A container contains other ingredients. It is used for nesting and grouping ingredients. Think of it as a vector or list. Nothing inside a WatSON document references positions in a container. Order will probably be important. especially with regard to library and header ingredients. 

<container-ingredient> ::= ‘C’ <8-bit-size> <ingredient>*

A map ingredient is a key value structure. The keys are 32 bit unsigned integers. Positive keys reference the in scope library. A key of zero is reserved for an empty string key. I think I will be using that key as optional metadata, but I haven’t thought through what and how that metadata will be used. That will probably get a dedicated post in the future.

<map-ingredient> ::= ‘M’ <8-bit-size> <map-data>*
<map-data> ::= <uint32> <ingredient>

Extension Ingredients

Binary and header ingredients change how a parser should interpret WatSON data that follows.
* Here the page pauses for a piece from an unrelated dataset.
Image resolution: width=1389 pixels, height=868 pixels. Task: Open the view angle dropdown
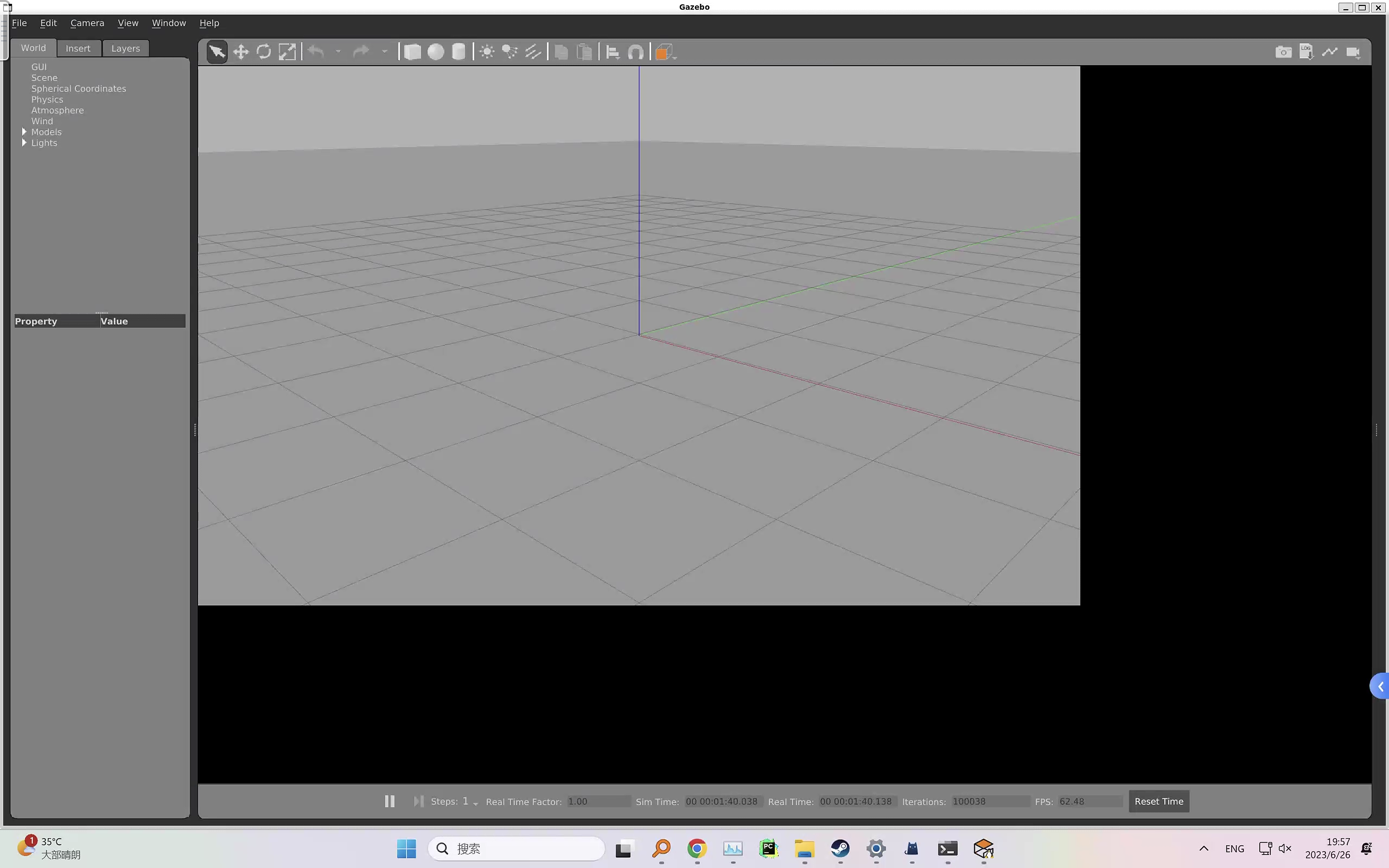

Binary ingredients store opaque binary data. A positive marshal hint is a reference into the in scope library. A marshal hint of zero is reserved for an undefined marshal hint. I am thinking of the marshal hint as a place to store the run-time type. WatSON doesn’t specify anything about the data.

<bytes-ingredient> ::= ‘B’ <8-bit-size> <marshall-hint> <data>*

Headers are string based maps that contain information about the file contents. They are optional ingredients, and used to document requirements for parsing the rest of the file. An example would be the character encoding for strings, although I am leaning towards utf-8 being mandatory. They can also be used to document schema information or metadata like the program that generated the file, etc.

<header-ingredient> ::= ‘H’ <size> <header-data>*
<header-data> ::= <c-string> <ingredient>

I like how the format is coming together. I have my incomplete reference implementation foundation, as rough as it is, checked in on github.